External flow computations using global boundary conditions

We numerically integrate the compressible Navier-Stokes equations by means of a finite volume technique on the domain exterior to an airfoil. The curvilinear grid we use for discretization of the Navier-Stokes equations is obviously finite, it covers only a certain bounded region around the airfoil, consequently, we need to set some artificial boundary conditions at the external boundary of this region. The artificial boundary conditions we use here are non-local in space. They are constructed specifically for the case of a steady-state solution. In constructing the artificial boundary conditions, we linearize the Navier-Stokes equations around the far-field solution and apply the difference potentials method.
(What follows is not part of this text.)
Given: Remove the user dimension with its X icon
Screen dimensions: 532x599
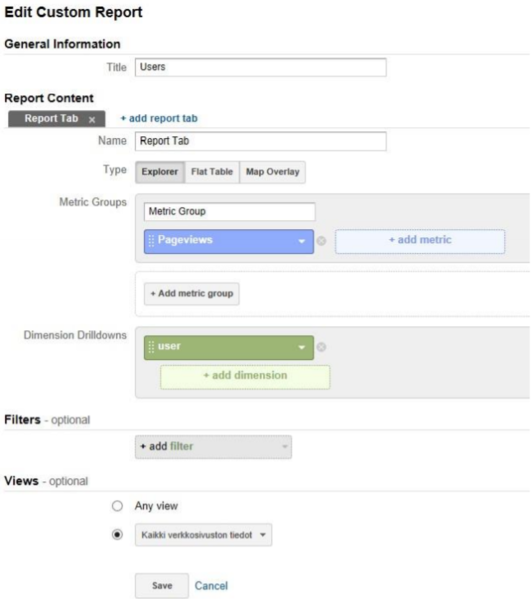Looking at the screenshot, I should click(x=322, y=347).
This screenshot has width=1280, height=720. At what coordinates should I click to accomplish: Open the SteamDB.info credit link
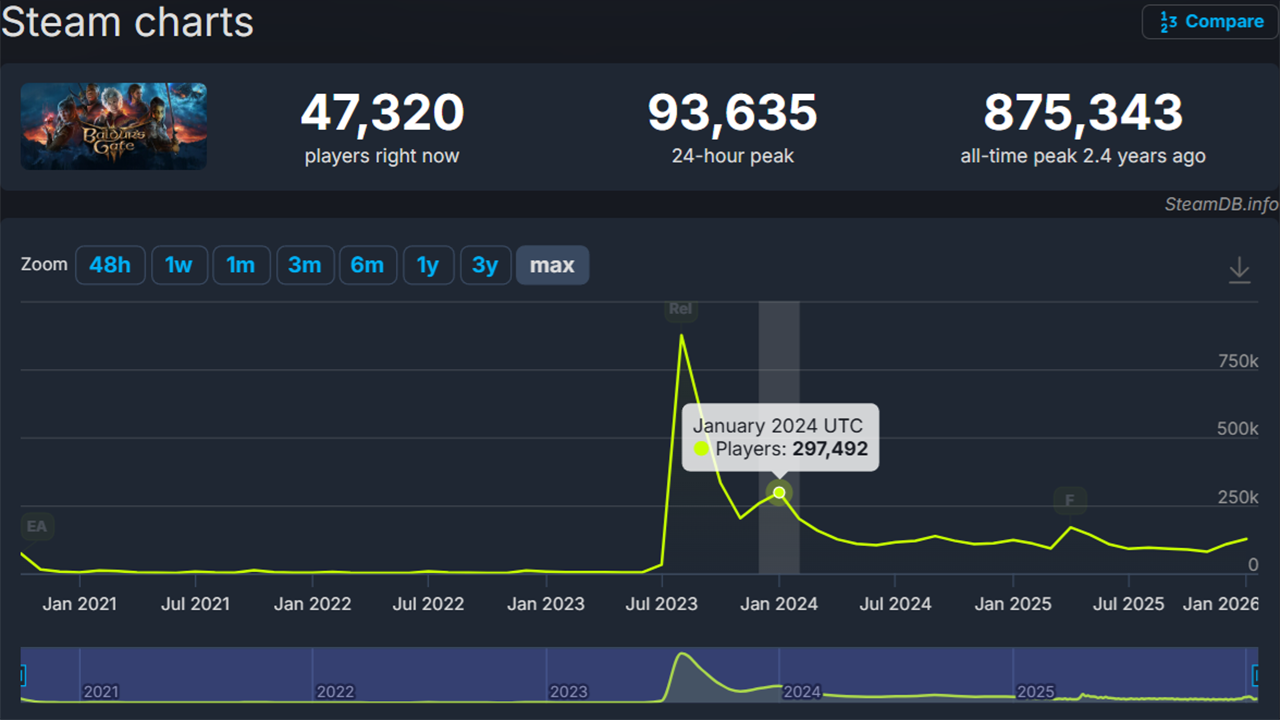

The resulting global conditions are implemented together with a pseudotime multigrid iteration procedure for achieving the steady state. The main goal of this paper is to describe the numerical procedure itself, therefore, we primarily emphasize the computation of artificial boundary conditions and the combined usage of these artificial boundary conditions and the original algorithm for integrating the Navier-Stokes equations. The underlying theory that justifies the proposed numerical techniques will accordingly be addressed more briefly. We also present some results of computational experiments that show that for the different flow regimes (subcritical and supercritical, laminar and turbulent), as well as for the different geometries (i.e., different airfoils), the global artificial boundary conditions appear to be essentially more robust, i.e., they may provide far better convergence properties and much weaker dependence of the solution on the size of computational domain than standard external boundary conditions, which are usually based on extrapolation of physical and/or characteristic variables.